Thrombotic thrombocytopenic purpura (TTP) can be
fatal or cause lasting damage, such as brain damage or stroke, if it's not
treated promptly.
In most cases, TTP occurs suddenly and lasts for
days or weeks, but it can go on for months. Relapses (flareups) can occur in up
to 60 percent of people who have the acquired type of TTP. Flareups also occur
in most people who have inherited TTP.
Plasma treatments are the most common way to treat
TTP. Other treatments include medicines and surgery. Treatments are done in a
hospital.
Plasma Therapy
Plasma is the liquid part of your blood. It carries
blood cells, hormones, enzymes, and nutrients to your body.
TTP is treated with plasma therapy. This includes
fresh frozen plasma for newborns and children who have inherited TTP, and
plasma exchange for people who have acquired TTP. Plasma therapy is started in
the hospital as soon as TTP is diagnosed or suspected.
For inherited TTP, fresh frozen plasma is given
through an intravenous (IV) line inserted into a vein (blood vessel). This is
done to replace the missing or altered ADAMTS13 enzyme.
For acquired TTP, plasma exchange (also called
plasmapheresis) is done. This is a lifesaving procedure. It removes antibodies
(proteins) from the blood that damage your ADAMTS13 enzyme. It also replaces
the ADAMTS13 enzyme. If plasma exchange isn't available, you may be given fresh
frozen plasma until it is available.
During plasma exchange, an IV needle or tube is
placed in a vein in your arm to remove blood. The blood then goes through a
cell separator, which removes plasma from the blood. The nonplasma part of the
blood is saved, and donated plasma is added to it.
The blood is then put back into you through an IV
line inserted into one of your blood vessels. The time the procedure takes
varies, but it often takes about 2 hours.

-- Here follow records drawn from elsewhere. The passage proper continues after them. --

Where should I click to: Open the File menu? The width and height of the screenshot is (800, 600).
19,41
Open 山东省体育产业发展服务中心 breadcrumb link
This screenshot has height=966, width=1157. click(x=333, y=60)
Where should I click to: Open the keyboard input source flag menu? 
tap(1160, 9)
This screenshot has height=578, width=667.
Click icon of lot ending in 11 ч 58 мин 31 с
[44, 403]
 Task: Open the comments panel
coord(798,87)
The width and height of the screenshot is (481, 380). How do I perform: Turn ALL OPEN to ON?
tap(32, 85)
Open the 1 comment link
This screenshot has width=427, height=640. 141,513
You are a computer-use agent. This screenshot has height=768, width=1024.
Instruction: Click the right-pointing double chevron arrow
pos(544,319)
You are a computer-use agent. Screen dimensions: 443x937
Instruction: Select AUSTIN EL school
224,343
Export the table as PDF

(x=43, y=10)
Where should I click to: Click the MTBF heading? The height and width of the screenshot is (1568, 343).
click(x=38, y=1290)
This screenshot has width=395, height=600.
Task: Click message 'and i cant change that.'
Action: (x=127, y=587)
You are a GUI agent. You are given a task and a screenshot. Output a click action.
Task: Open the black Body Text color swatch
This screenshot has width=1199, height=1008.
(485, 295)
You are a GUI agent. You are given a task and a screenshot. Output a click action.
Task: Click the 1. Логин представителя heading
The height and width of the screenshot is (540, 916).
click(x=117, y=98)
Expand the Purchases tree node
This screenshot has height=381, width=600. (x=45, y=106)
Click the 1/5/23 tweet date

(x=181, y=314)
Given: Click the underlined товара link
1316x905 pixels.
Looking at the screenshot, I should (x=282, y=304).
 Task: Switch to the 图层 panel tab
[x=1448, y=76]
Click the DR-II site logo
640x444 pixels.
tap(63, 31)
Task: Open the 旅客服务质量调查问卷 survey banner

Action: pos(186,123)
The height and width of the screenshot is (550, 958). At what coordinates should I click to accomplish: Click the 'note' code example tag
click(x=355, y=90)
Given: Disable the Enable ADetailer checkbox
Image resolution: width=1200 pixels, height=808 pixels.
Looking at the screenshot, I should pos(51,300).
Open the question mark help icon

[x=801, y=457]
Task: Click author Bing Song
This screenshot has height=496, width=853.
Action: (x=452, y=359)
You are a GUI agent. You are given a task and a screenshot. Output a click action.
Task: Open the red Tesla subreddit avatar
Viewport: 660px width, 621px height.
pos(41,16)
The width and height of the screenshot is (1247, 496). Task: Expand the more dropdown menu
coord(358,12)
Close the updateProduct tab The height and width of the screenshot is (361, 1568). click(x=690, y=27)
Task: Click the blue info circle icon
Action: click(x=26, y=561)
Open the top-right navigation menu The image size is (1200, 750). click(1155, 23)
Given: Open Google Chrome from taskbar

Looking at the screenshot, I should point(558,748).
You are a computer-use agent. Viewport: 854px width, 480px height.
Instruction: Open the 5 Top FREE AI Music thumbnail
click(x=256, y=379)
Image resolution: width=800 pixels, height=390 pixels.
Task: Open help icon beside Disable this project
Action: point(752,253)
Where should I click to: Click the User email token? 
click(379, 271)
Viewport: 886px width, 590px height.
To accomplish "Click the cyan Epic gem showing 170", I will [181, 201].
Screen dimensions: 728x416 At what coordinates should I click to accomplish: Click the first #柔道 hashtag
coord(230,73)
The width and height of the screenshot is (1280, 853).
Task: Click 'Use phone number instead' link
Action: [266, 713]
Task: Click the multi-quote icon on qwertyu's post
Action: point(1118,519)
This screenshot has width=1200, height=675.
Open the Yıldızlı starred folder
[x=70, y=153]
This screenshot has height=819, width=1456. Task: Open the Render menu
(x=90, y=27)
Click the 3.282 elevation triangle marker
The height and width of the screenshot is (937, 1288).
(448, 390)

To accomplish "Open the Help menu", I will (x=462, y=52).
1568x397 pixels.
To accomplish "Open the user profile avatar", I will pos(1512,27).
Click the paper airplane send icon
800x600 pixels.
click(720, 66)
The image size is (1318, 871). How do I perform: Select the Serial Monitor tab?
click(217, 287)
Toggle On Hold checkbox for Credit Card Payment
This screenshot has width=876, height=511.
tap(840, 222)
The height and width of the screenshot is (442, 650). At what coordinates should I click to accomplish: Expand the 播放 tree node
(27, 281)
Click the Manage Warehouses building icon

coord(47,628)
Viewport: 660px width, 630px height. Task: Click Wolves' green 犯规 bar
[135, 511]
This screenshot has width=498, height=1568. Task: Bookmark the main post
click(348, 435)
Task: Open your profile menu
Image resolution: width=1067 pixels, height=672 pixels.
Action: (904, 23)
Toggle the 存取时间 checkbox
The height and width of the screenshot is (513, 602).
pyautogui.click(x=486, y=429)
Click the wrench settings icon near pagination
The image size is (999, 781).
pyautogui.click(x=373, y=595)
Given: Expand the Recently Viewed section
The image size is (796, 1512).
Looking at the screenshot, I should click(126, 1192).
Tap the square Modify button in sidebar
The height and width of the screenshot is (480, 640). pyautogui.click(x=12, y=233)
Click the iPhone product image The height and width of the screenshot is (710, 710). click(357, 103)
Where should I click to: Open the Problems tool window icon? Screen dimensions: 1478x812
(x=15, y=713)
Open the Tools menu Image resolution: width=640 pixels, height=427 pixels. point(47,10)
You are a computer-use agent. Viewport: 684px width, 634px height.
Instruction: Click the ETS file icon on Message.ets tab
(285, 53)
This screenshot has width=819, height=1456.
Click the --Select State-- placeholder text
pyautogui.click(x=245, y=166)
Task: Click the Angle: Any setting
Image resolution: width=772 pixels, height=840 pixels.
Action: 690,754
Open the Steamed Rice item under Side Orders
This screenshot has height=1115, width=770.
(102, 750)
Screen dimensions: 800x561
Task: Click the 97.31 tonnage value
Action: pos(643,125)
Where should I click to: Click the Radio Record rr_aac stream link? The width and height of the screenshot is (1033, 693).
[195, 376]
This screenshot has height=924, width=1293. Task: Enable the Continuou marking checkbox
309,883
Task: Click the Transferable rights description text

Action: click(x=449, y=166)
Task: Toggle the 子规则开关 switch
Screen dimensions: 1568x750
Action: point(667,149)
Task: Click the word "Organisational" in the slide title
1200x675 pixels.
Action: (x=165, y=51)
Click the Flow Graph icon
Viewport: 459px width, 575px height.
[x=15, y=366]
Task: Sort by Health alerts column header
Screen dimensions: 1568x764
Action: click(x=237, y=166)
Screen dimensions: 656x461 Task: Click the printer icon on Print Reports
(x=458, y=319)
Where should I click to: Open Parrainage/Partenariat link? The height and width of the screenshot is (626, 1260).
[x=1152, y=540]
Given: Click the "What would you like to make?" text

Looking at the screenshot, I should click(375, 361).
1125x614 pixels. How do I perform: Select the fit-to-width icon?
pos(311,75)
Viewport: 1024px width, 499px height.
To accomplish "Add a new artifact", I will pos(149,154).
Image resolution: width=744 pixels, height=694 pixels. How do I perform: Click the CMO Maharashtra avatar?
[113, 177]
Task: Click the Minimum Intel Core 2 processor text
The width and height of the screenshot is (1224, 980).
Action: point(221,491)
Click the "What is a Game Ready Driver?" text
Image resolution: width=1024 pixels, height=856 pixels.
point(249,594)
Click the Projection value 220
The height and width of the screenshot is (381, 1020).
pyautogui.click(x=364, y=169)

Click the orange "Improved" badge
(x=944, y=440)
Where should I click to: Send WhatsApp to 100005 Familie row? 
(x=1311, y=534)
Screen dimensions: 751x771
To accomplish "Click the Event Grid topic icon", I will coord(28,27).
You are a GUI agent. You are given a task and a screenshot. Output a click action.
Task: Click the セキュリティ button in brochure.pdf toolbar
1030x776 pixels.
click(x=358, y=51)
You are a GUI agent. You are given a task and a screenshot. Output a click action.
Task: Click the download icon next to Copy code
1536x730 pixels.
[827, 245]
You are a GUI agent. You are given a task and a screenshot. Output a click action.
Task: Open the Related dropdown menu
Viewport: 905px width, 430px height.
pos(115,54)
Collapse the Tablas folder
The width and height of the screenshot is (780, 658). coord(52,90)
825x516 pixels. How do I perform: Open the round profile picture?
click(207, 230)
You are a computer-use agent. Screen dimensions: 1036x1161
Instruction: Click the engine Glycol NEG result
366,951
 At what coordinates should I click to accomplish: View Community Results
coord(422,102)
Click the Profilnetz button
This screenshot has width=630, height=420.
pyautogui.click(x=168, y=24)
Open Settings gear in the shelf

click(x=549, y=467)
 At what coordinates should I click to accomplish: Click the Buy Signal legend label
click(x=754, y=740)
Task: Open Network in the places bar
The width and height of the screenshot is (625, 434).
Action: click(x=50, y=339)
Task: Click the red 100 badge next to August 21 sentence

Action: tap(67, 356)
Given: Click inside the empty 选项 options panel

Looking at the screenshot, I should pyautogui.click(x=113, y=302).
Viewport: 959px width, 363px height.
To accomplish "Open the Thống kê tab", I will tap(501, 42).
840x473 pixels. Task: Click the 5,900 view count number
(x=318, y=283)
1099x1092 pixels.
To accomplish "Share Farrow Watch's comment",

Treatments of fresh frozen plasma or plasma exchange
usually continue until your
blood
tests and signs and symptoms improve. This can take days or weeks,
depending on your condition. You'll stay in the hospital during this time.
Some people who recover from TTP have flareups. This
can happen in the hospital or after you go home. If you have a flareup, plasma
infusion or plasma exchange will be restarted.
Other Treatments
Other treatments are used if plasma infusions or
plasma exchange doesn't work well, or if flareups occur often.
Medicines are used to slow or stop antibodies from
forming. In acquired TTP, antibodies block the activity of the ADAMTS13 enzyme.
Medicines used to treat TTP include glucocorticoids, vincristine, rituximab,
and cyclosporine A.
Surgery to remove the spleen (an organ in the
abdomen) sometimes is needed. This is because cells in the spleen make the
antibodies that block ADAMTS13 enzyme activity.